**Task brief:** Please tally the lines below that contain the word "will" and reply with the total alone.

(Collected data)
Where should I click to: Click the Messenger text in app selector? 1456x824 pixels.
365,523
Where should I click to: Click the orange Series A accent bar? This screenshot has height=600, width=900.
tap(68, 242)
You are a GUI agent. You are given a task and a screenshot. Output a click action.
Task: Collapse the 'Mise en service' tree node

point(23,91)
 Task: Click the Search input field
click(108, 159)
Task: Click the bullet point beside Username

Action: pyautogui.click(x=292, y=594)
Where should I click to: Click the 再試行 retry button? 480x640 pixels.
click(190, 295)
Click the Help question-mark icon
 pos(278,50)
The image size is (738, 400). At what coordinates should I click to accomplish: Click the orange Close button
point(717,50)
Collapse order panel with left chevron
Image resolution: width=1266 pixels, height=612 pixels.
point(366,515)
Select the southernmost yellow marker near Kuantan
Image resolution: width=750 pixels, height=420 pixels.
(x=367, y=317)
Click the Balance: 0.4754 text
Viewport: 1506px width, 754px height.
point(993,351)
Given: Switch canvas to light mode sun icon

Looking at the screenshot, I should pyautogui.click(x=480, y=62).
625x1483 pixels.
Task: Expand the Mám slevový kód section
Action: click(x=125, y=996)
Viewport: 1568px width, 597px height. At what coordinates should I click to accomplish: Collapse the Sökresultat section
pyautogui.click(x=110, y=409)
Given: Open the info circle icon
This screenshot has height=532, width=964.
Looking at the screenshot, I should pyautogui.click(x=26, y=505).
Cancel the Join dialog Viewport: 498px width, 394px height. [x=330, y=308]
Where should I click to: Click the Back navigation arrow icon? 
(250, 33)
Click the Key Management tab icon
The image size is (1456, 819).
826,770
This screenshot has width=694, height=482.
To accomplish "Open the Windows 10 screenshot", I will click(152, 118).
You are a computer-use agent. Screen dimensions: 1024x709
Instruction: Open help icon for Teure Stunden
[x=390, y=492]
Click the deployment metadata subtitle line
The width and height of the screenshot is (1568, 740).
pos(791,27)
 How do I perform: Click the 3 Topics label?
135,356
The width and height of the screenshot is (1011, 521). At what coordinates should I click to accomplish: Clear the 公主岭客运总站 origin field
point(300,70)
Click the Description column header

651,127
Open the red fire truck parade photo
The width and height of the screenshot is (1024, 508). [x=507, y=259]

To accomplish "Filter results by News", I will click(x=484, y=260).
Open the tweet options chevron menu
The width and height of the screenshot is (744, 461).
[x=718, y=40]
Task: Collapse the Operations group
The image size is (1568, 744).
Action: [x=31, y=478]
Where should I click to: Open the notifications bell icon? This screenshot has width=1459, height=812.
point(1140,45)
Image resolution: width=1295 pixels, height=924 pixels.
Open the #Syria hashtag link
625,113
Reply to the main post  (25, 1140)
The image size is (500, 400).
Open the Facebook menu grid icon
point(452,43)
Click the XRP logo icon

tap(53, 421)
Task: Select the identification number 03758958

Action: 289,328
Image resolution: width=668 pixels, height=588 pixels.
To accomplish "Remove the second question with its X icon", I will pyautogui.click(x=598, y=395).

**Written solution:** 3